# The task
From the material below, pull out every line that contains the string "This" and copy each one unchanged.

= = = = =

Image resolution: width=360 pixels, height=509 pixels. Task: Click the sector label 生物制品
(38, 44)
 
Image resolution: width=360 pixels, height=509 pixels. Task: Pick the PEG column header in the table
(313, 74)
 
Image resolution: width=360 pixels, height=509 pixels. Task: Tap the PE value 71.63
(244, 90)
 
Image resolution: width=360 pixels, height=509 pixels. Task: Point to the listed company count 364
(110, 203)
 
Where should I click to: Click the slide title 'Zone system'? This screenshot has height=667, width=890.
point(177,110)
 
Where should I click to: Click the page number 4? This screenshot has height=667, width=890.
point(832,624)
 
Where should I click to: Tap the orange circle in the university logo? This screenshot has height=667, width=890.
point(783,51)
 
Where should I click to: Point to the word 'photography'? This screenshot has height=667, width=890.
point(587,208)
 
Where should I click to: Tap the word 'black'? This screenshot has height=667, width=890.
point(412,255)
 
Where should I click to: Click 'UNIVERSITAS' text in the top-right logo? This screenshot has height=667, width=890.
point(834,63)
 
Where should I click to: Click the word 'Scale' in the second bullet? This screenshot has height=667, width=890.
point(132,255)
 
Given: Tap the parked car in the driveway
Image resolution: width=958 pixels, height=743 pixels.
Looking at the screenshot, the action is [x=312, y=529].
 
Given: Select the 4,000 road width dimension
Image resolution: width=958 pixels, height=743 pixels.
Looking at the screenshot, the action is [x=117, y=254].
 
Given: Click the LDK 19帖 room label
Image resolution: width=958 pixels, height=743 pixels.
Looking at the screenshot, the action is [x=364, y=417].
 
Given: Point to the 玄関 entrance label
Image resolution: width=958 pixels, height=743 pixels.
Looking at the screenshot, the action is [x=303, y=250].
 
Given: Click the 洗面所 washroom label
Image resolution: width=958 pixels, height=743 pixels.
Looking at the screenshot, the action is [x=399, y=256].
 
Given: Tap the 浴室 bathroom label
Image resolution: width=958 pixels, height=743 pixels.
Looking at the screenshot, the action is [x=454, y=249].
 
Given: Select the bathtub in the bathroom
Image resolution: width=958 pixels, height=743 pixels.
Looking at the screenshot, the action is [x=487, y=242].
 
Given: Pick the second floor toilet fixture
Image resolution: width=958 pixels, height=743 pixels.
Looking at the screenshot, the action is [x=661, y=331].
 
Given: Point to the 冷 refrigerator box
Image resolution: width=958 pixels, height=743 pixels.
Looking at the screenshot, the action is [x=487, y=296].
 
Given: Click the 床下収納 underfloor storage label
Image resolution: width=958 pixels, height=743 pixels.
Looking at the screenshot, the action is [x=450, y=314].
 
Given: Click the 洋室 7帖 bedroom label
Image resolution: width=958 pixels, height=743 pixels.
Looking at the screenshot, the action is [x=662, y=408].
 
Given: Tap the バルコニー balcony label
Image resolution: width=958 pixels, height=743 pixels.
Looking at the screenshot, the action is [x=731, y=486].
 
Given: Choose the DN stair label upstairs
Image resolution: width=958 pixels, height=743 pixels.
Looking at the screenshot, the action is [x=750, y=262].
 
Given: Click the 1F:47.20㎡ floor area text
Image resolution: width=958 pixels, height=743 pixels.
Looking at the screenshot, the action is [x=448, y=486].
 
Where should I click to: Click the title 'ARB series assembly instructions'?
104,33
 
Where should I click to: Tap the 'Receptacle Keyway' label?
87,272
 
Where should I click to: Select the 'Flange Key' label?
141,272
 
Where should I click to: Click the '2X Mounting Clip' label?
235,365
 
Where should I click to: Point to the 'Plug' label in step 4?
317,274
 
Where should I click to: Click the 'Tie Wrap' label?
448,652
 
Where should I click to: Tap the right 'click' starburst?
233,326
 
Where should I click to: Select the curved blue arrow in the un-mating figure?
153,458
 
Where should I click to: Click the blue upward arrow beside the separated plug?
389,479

= = = = =

# Result
Where should I click to: Click the slide title 'Zone system'? This screenshot has height=667, width=890.
Where should I click to: Click the page number 4? This screenshot has height=667, width=890.
Where should I click to: Tap the orange circle in the university logo? This screenshot has height=667, width=890.
Where should I click to: Point to the word 'photography'? This screenshot has height=667, width=890.
Where should I click to: Tap the word 'black'? This screenshot has height=667, width=890.
Where should I click to: Click 'UNIVERSITAS' text in the top-right logo? This screenshot has height=667, width=890.
Where should I click to: Click the word 'Scale' in the second bullet? This screenshot has height=667, width=890.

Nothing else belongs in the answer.